NGWSD recognizes the ongoing effort towards equality and access for women in sports and the nation’s commitment to expand sport and participation opportunities for all girls and future generations. The directive of NGWSD aligns with LA84’s commitment to closing the Play Equity gap in youth sports, especially in regards to increasing the number of female athletes and coaches. LA84 has hosted a number of convenings on women in coaching, and had a panel at its 2017 Summit on how to increase the number of female coaches. The theme of NGWSD 2018 is “Play Fair, Play IX” in reference to the landmark Title IX legislation that expanded sports opportunities for girls.
The discussion covered a number of topics and issues related to closing the gender gap in sports. “It’s our job to educate young athletes of today and make sure they do understand,” Paraskevin said on the importance of still pushing for gender equity. “We celebrate it, but we still need to keep pushing forward. Paraskevin, who competed in both the Summer and Winter Olympic Games, in sprint track cycling and speed skating, respectively, now runs the Connie Cycling Foundation, an LA84 grantee organization introducing youth to cycling.
Charlton, a member of the LA Junior Kings, shared her attitude on starting off in a sport traditionally dominated by men. “When I started, not many girls were at the rink,” she said. “But once I did, it came naturally. I’m not scared to play against a guys team. They all look the same.” On that same note of inclusion, Cable expressed her desire to continue pushing for inclusion in Paralympic sports. “Sports is one of those places everybody can participate,” said Cable, the first woman to win medals in both the Summer and Winter Paralympic Games. “For women with disabilities, exposure to those sports are still lacking, with accessibility and attitudinal [issues]. Education and awareness create opportunity.”
The panel also addressed the value of having more female coaches, both at a recreational and competitive level. “I had women coaches all growing up,” said Smith, whose instruction under Wilma Boomstra was facilitated by an LA84 grant to the Southern California Speed Skating Association. “I thought it was normal, growing up in Long Beach. I’m shocked it wasn’t. I had strong women in my life, though, to show me it should be normal.” Babilonia brought up the inspirational story of her coach, Mabel Fairbanks, who was the first African-American inductee into the U.S. Figure Skating Hall of Fame.

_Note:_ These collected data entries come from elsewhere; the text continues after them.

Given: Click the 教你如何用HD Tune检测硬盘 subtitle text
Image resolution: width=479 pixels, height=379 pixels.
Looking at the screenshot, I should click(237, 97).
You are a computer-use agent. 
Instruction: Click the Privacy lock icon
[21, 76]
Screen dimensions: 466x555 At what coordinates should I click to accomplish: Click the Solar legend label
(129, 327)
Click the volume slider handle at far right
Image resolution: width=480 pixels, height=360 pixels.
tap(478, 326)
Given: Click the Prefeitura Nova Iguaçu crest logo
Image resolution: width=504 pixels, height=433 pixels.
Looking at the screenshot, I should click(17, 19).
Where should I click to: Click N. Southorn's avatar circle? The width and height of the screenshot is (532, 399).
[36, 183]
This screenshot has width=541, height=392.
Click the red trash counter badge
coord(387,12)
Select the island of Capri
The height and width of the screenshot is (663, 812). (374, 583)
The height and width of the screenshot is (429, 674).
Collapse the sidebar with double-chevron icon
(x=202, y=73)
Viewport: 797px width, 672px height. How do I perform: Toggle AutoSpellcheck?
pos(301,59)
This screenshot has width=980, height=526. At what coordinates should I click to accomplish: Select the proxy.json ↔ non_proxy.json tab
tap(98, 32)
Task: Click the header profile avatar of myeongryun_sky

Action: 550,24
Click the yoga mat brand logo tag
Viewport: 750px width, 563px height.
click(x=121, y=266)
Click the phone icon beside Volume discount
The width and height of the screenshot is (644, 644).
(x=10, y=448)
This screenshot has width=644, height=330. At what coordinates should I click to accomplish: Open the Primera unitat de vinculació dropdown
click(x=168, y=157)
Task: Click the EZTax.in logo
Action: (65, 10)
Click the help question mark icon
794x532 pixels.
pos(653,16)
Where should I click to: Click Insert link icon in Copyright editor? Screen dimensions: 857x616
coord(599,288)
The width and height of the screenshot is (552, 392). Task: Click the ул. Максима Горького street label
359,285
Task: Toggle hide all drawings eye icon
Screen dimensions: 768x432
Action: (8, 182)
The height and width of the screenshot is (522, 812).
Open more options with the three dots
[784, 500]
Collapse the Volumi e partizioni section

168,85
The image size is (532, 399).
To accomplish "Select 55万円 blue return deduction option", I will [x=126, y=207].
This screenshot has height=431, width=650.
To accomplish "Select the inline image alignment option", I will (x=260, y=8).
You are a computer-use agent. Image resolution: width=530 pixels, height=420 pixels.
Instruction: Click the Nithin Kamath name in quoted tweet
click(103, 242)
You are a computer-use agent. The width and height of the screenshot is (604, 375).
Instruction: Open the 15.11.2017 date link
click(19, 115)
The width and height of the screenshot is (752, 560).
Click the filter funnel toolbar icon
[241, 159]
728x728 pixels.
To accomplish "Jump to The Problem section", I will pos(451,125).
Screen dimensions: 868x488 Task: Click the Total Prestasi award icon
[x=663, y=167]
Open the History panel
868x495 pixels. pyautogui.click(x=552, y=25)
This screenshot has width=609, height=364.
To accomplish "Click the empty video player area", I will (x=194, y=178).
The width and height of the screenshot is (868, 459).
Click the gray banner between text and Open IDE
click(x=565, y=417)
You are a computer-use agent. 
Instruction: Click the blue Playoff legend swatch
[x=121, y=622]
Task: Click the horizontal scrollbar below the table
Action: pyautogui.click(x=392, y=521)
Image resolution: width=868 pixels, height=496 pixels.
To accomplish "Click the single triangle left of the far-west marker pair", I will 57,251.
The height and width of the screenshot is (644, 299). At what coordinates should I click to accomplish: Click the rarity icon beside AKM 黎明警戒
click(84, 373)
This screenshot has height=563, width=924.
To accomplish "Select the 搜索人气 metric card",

As Los Angeles looks ahead to the LA 2028 Games, Paraskevin had a final reflection on the power of paying it forward to the next generation of aspiring Olympians and citizens alike. “The way I was coached was appropriate in explaining along the way that I was expected to participate as a coach to younger or less-experienced ones growing up. As an athlete, that requires you to explain and think about what you’re doing differently. You become a better athlete and a pretty darn good coach.”